Textauszug:

• • • • • • •

Ich hab keine Skins. Wozu auch?! Es ist eine einzige mögliche Oberfläche. Ich hab für die einzelnen Kategorien natürlich jeweils extra index.php's erstellt, damit die Untermenüs geladen werden. Funktioniert, wie gesagt. Aber eben die Verlinkung auf die Unterseiten nicht.
Die Kategorien stehen in untergeordneten Ordnern (der Übersicht halber). Wie schreibe ich nun die Verlinkung, dass ich 

1. die Startseite mit lade und 
2. über die Untermenüs die html-Seiten mit den Informationen ins dafür vorgesehene Fenster laden kann.

Danke für eure Hilfe!


----------



## Zymiel (10. November 2003)

Wow..ich hatte den Thread hier schon ganz vergessen..inzwischen hab ich das ganze auch kapiert und hab den umgang mit php nun so ziemlich geschnallt ;D

Also ich hatte es damals so gelöst:

Du hast 3 Tabellen (beispiel)

Die eine Tabelle ist deine Hauptnavigation, mit den Beispielinhalten Home, Mitglieder, Kommunikation.
Nennen wir diese Tabelle hier einfach mal Haupt Navi - Tabelle (nur fürs beispiel)

Die Zweite Tabelle wird die Tabelle, in die du die unterpunkte der Links einbindest, z.b. für "kommunikation": Forum und Guestbook.
Diese nennen wir hier einfach mal....... Untermenu - Tabelle

Die Dritte Tabelle ist deine Content Tabelle, in die auch der Inhalt aus der Untermenu Tabelle includiert wird.

Nun machen wir das so:

In der Haupt Navi hast du wie gesagt die links Home, Mitglieder und Kommunikation.

Nun geben wir dem link die zuweisung: 
<a href=index.php?VAR_name1=untermenu_kommunikation.php&VAR_name2=inhalt_fuer_kommunikation.php>LINKNAME</a>

So, zerlegen wir das ganze mal...

• • • • • • •

[Gespeicherte Einträge]
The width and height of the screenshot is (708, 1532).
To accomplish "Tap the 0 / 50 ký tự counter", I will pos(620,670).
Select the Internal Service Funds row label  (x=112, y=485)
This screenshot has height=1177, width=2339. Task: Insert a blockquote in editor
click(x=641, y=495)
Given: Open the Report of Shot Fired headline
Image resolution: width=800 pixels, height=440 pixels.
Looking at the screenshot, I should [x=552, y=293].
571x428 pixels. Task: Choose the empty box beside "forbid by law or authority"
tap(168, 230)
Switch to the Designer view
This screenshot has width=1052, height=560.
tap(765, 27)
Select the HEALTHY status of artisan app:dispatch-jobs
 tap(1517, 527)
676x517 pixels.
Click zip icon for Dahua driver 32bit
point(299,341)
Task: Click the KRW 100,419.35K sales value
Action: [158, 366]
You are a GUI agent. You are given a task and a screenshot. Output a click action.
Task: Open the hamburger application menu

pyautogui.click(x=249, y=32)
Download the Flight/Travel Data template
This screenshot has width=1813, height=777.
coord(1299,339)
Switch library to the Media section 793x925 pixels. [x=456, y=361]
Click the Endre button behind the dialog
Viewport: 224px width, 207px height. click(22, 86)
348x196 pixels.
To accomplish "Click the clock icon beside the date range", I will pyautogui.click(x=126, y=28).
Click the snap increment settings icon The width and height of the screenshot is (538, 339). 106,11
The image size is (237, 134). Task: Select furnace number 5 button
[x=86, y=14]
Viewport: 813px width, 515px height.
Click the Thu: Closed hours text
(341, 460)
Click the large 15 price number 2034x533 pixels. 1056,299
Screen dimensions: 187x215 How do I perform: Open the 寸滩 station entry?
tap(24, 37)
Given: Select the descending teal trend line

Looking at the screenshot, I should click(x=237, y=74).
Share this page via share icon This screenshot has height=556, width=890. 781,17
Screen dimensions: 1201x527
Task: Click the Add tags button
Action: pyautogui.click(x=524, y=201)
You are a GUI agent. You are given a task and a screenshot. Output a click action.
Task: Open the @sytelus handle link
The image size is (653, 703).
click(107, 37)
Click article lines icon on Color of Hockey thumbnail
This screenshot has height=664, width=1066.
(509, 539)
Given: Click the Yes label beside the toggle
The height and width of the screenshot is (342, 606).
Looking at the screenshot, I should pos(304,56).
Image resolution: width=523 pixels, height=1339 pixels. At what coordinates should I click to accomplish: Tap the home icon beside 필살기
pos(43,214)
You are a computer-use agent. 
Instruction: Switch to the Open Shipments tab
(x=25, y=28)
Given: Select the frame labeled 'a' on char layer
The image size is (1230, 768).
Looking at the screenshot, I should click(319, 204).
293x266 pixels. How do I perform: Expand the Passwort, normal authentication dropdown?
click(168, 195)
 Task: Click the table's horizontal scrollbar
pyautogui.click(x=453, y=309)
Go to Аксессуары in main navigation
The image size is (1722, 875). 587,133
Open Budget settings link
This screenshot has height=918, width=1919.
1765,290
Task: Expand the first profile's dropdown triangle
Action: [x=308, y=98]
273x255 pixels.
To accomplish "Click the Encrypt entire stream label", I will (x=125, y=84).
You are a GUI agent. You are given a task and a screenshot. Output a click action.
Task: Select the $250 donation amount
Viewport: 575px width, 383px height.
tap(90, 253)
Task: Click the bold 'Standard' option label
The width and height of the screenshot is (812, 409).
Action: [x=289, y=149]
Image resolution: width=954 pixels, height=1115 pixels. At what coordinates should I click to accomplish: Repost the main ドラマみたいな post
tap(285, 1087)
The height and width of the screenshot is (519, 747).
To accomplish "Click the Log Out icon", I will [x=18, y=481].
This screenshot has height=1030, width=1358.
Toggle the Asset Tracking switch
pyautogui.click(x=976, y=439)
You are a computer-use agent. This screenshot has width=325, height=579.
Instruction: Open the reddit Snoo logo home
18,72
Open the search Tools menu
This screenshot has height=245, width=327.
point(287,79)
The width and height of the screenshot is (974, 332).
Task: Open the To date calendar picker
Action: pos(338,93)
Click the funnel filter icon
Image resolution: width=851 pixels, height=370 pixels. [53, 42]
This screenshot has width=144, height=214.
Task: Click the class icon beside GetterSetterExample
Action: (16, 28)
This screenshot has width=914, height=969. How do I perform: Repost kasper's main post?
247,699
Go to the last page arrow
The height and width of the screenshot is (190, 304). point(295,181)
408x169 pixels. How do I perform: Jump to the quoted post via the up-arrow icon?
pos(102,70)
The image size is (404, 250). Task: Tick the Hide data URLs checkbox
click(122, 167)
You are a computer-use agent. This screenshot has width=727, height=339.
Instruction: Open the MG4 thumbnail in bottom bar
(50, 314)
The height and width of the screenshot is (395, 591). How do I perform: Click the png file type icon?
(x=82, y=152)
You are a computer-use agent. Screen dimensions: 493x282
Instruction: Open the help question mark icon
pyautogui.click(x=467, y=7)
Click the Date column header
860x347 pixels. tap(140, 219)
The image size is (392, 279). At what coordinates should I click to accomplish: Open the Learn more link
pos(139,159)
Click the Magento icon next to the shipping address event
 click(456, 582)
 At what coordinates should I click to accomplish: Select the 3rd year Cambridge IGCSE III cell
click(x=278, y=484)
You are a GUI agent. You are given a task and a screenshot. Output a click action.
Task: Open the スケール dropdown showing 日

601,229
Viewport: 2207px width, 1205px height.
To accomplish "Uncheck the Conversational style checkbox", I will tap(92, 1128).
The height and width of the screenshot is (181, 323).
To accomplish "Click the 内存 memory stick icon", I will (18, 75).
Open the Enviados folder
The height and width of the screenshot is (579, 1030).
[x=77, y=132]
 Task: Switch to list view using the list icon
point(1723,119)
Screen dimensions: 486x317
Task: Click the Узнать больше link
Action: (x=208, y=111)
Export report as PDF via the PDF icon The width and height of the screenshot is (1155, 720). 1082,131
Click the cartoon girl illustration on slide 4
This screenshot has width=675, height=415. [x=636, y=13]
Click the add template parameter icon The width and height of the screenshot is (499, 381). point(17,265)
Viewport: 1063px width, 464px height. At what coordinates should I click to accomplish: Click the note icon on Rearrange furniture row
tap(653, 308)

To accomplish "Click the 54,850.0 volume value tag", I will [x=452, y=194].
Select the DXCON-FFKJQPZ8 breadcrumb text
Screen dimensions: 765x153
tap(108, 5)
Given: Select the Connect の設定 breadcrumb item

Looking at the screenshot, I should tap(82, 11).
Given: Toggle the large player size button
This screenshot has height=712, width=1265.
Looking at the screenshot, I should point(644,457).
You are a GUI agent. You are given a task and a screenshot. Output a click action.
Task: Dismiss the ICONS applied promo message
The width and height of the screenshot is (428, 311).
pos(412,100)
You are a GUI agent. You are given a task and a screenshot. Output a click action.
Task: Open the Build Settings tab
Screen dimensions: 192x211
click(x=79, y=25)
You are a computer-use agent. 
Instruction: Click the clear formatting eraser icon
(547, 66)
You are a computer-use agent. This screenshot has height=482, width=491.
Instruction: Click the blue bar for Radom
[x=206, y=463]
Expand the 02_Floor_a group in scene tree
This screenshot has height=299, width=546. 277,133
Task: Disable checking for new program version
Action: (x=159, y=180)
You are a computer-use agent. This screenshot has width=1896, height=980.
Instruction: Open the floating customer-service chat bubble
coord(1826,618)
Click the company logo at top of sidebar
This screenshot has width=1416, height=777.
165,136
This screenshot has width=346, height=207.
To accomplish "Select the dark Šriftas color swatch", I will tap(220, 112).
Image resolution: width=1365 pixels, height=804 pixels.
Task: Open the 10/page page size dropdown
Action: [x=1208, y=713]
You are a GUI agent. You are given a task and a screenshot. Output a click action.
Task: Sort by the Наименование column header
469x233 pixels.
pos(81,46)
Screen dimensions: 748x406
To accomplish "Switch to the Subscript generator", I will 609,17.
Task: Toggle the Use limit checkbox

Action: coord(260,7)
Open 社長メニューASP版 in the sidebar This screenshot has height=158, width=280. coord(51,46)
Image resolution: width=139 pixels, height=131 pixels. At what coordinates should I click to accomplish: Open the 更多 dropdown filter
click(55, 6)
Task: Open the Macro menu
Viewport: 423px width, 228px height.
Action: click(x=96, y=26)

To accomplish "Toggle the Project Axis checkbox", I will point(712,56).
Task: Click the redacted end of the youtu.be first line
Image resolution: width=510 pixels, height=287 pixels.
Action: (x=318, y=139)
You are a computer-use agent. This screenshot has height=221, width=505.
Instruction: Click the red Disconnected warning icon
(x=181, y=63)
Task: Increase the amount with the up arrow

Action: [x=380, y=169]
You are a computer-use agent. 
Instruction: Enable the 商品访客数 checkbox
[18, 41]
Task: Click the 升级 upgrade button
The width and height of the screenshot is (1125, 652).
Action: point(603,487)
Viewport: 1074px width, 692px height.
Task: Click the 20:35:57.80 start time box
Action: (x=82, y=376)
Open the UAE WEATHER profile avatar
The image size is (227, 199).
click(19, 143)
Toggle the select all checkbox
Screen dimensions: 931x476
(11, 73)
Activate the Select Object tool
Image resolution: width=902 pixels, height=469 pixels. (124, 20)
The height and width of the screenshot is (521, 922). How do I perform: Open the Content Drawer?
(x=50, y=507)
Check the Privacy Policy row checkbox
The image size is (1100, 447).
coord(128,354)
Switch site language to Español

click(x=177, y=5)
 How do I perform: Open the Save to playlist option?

• • • • • • •

Aufgabenbeschreibung: Gib den Forumsbeitrag zur PHP-Navigation von "Die Zweite Tabelle" bis "Tabelle includiert wird." einschließlich wieder und ersetze dabei "Guestbook" durch "Gästebuch".

Vollständige Ausgabe:
Die Zweite Tabelle wird die Tabelle, in die du die unterpunkte der Links einbindest, z.b. für "kommunikation": Forum und Gästebuch.
Diese nennen wir hier einfach mal....... Untermenu - Tabelle

Die Dritte Tabelle ist deine Content Tabelle, in die auch der Inhalt aus der Untermenu Tabelle includiert wird.